We all want rules of thumb even though we know they can be wrong, misleading or misinterpreted.
Rules of Thumb are like Urban Myths or like a bad game of ‘Telephone’. The actual message gets totally distorted over time.
For example, you may have heard this one: “The Chi-Square test is invalid if we have fewer than 5 observations in a cell”.
I frequently hear this mis-understood and incorrect statement.
The correct statement is not about the observed in each cell. Those can be less than 5. It’s the EXPECTED count that needs to be >5 per cell*.
Why is this important?
The Chi-square statistic follows a chi-square distribution asymptotically with df=n-1. That means we can use the chi-square distribution to calculate an accurate p-value only for large samples. (That’s where the asymptotically comes in). For small samples, it doesn’t work.
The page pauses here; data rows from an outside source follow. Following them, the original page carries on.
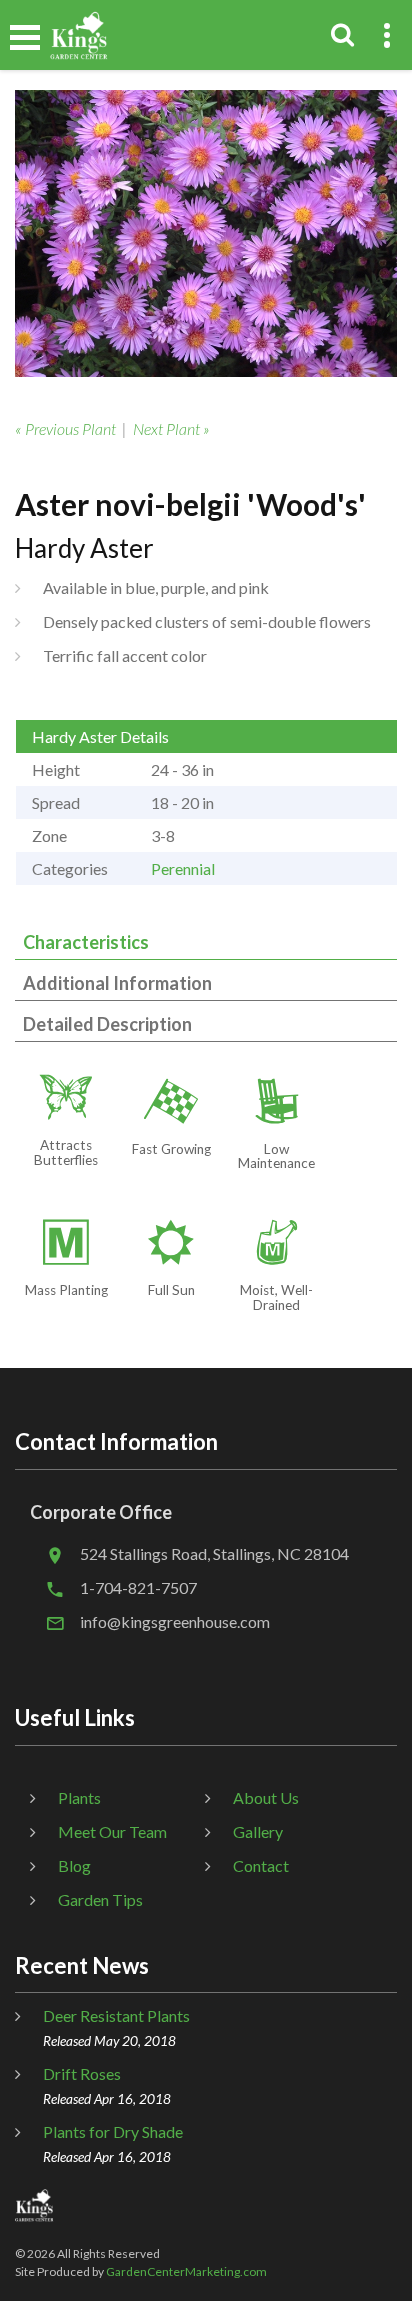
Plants (79, 1797)
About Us (266, 1797)
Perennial (183, 868)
How large of a sample is needed?
One that is large enough that the expected value for each cell is at least 5. Those expected values come from the total sample size, and the corresponding total frequencies of each row and column. So if any row or column totals in your contingency table are small, or together are relatively small, you’ll have an expected value that’s too low.
Software packages typically supply a warning when this occurs. For example, it’s the criterion SAS uses.
Look at the table below, which shows observed counts between two categorical variables, A and B. The observed counts are the actual data. You can see that out of a total sample size of 48, 28 are in the B1 category and 20 are in the B2 category.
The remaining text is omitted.